カラー マトリックスを使用した単色の変換
Windows GDI+ には、 イメージ を格納および操作するための Image クラスと Bitmap クラスが用意されています。 Image オブジェクトと Bitmap オブジェクトは、各ピクセルの色を 32 ビット番号として格納します。赤、緑、青、アルファの場合はそれぞれ 8 ビットです。 4 つの要素はそれぞれ、0 から 255 までの数値になります。0 は明度を表し、255 が最大の明度を表します。 アルファ要素では、色の透明度を指定します。0 は完全に透明で、255 は完全に不透明です。
カラー ベクターは、4 タプルの形式となります (赤、緑、青、アルファ)。 たとえば、カラー ベクター (0, 255, 0, 255) は、赤や青を表示せず、緑を最大明度で表示する、不透明の色を表します。
色を表すもう 1 つの規則では、最大強度に 1、最小強度に 0 を使用します。 この規則を使った場合、前の段落で説明した色は、ベクター (0, 1, 0, 1) で表されます。 GDI+ では、色変換を実行する際、最大強度を 1 で表すこちらの規則が使用されます。
4 ×4 マトリックスを乗算することで、線形変換 (回転、拡大縮小など) をカラー ベクトルに適用できます。 ただし、4 ×4 行列を使用して平行移動 (非線形) を実行することはできません。 ダミーの 5 番目の座標 (たとえば、数値 1) を各色ベクトルに追加する場合は、5 ×5 行列を使用して、線形変換と平行移動の任意の組み合わせを適用できます。 線形変換とそれに続く平行移動で構成された変換は、アフィン変換と呼ばれます。 アフィン変換を表す 5 ×5 行列は、4 空間変換の同種行列と呼ばれます。 5 ×5 の同種行列の 5 番目の行と 5 番目の列の要素は 1 である必要があり、5 番目の列の他のすべてのエントリは 0 である必要があります。
たとえば、(0.2, 0.0, 0.4, 1.0) の色で開始し、次の変換を適用したとします。
- 赤の要素を 2 倍にする
- 赤、緑、および青の要素に 0.2 を加算する
次の行列の乗算では、変換のペアが列挙順に実行されます。
カラー行列の要素には、行、列の順でインデックス (0 から開始) が付けられます。 たとえば、行列 M の 5 行目の3 列目にあるエントリは、M[4][2] で示されます。

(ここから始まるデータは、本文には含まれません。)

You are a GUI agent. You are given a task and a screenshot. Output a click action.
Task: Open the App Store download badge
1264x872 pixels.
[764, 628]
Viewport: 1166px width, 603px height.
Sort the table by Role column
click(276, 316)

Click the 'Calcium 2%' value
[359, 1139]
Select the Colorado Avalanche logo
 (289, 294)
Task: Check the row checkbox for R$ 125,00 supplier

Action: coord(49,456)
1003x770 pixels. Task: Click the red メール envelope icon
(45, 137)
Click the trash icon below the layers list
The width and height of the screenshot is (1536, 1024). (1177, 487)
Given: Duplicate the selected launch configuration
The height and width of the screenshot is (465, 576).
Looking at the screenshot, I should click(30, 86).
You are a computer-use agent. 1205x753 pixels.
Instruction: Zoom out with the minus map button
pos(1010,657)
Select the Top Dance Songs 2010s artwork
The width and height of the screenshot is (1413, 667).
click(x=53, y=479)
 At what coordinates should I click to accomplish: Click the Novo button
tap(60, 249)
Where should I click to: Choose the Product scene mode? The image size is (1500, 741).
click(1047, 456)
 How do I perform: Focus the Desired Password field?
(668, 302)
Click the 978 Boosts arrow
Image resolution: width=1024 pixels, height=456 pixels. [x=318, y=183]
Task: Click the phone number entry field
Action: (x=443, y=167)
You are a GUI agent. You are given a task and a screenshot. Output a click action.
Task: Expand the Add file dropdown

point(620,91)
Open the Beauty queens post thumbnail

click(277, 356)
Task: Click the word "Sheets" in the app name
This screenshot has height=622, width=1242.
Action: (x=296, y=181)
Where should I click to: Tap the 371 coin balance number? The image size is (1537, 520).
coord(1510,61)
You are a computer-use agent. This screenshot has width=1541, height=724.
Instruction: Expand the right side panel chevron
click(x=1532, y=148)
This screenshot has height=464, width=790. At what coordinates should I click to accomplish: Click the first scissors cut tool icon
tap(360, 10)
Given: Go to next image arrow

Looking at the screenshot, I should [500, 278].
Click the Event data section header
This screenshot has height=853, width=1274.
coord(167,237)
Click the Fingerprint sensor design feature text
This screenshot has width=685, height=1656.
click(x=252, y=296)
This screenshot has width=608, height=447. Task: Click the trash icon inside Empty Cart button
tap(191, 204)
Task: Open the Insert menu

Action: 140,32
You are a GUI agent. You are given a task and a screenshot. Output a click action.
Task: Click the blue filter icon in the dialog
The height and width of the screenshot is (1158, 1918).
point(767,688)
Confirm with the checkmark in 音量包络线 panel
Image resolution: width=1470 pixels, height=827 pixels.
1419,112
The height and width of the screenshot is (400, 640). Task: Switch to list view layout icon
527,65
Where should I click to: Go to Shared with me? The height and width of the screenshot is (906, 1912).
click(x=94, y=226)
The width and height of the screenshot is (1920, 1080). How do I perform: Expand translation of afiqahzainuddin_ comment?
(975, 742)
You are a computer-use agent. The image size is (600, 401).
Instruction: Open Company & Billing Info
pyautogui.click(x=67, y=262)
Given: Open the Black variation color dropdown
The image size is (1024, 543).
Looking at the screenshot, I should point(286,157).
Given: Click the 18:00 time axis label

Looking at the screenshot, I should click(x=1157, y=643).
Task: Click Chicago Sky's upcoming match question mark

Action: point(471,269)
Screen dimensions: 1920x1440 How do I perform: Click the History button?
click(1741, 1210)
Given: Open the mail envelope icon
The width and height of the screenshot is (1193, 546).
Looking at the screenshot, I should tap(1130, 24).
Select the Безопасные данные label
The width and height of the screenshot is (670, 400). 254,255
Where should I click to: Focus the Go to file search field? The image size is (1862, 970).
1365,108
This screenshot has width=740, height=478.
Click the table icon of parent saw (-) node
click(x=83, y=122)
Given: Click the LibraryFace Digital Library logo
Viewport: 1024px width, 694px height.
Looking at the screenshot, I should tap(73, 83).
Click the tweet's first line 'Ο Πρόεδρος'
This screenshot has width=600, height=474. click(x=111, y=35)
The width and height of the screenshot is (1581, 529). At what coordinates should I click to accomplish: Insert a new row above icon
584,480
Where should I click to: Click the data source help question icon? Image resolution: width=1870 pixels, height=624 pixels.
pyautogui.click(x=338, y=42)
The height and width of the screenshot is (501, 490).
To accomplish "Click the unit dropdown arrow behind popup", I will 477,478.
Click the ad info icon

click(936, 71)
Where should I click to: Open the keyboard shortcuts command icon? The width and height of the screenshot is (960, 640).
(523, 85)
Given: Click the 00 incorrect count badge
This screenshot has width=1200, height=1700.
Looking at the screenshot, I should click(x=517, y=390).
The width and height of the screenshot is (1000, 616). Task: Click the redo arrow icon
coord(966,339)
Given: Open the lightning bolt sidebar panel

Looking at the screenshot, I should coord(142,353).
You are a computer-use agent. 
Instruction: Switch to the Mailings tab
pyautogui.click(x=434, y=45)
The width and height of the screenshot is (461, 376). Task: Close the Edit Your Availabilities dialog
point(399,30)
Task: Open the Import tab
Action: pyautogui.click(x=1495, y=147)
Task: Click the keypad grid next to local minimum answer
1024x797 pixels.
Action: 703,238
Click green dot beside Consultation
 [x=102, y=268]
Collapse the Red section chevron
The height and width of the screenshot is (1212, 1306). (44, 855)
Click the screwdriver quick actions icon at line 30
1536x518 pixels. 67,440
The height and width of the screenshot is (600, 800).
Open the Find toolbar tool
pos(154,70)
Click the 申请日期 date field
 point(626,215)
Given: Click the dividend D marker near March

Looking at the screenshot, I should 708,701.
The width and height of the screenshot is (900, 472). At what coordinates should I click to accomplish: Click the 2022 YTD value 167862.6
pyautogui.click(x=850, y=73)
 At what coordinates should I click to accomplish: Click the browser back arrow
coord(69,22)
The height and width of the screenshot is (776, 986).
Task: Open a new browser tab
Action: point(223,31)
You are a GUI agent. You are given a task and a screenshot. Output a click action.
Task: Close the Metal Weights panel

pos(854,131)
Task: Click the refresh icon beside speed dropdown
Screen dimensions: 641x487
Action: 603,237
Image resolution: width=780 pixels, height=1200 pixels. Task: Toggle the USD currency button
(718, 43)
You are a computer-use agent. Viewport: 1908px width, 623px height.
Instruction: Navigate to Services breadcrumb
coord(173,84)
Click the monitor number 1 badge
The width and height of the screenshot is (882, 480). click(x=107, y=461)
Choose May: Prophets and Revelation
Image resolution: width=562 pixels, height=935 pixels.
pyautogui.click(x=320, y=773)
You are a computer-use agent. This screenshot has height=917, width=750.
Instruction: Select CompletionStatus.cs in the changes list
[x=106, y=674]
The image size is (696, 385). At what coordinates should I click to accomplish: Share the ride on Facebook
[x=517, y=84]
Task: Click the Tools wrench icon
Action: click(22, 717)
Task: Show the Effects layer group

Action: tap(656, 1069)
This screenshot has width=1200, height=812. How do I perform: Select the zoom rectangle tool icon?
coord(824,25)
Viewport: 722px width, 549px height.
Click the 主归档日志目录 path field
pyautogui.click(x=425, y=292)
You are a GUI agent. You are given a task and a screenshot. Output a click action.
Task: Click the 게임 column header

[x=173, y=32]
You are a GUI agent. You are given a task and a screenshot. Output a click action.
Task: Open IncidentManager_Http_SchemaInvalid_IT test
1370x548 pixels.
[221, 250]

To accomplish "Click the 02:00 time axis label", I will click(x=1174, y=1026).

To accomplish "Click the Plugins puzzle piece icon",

5 ×5 の ID マトリックス (次の図に示します) には、対角線に 1 と 0 が表示されます。 この単位行列でカラー ベクターを乗算した場合、カラー ベクターに変化は起こりません。 色変換の行列を形成する際には、最初に単位行列を作り、その後小さな変更を加えて必要な変換を行うやり方が便利です。
行列と変換の詳細については、「座標系と変換」を参照してください。
次の例では、1 つの色 (0.2、0.0、0.4、1.0) の画像を使用し、前の段落で説明した変換を適用しています。
Image image(L"InputColor.bmp");
ImageAttributes imageAttributes;
UINT width = image.GetWidth();
UINT height = image.GetHeight();
ColorMatrix colorMatrix = {
2.0f, 0.0f, 0.0f, 0.0f, 0.0f,
0.0f, 1.0f, 0.0f, 0.0f, 0.0f,
0.0f, 0.0f, 1.0f, 0.0f, 0.0f,
0.0f, 0.0f, 0.0f, 1.0f, 0.0f,
0.2f, 0.2f, 0.2f, 0.0f, 1.0f};
imageAttributes.SetColorMatrix(
&colorMatrix,
ColorMatrixFlagsDefault,
ColorAdjustTypeBitmap);
graphics.DrawImage(&image, 10, 10);
graphics.DrawImage(
&image,
Rect(120, 10, width, height), // destination rectangle
0, 0, // upper-left corner of source rectangle
width, // width of source rectangle
height, // height of source rectangle
UnitPixel,
&imageAttributes);
次の図は、左側に元の画像、右側に変換後の画像を示したものです。
前の例のコードでは、次の手順を使用して色変更を実行します。
- ColorMatrix 構造体を初期化します。
- ImageAttributes オブジェクトを作成し、ColorMatrix 構造体のアドレスを ImageAttributes オブジェクトの ImageAttributes::SetColorMatrix メソッドに渡します。
- ImageAttributes オブジェクトのアドレスを Graphics オブジェクトの DrawImage Methods メソッドに渡します。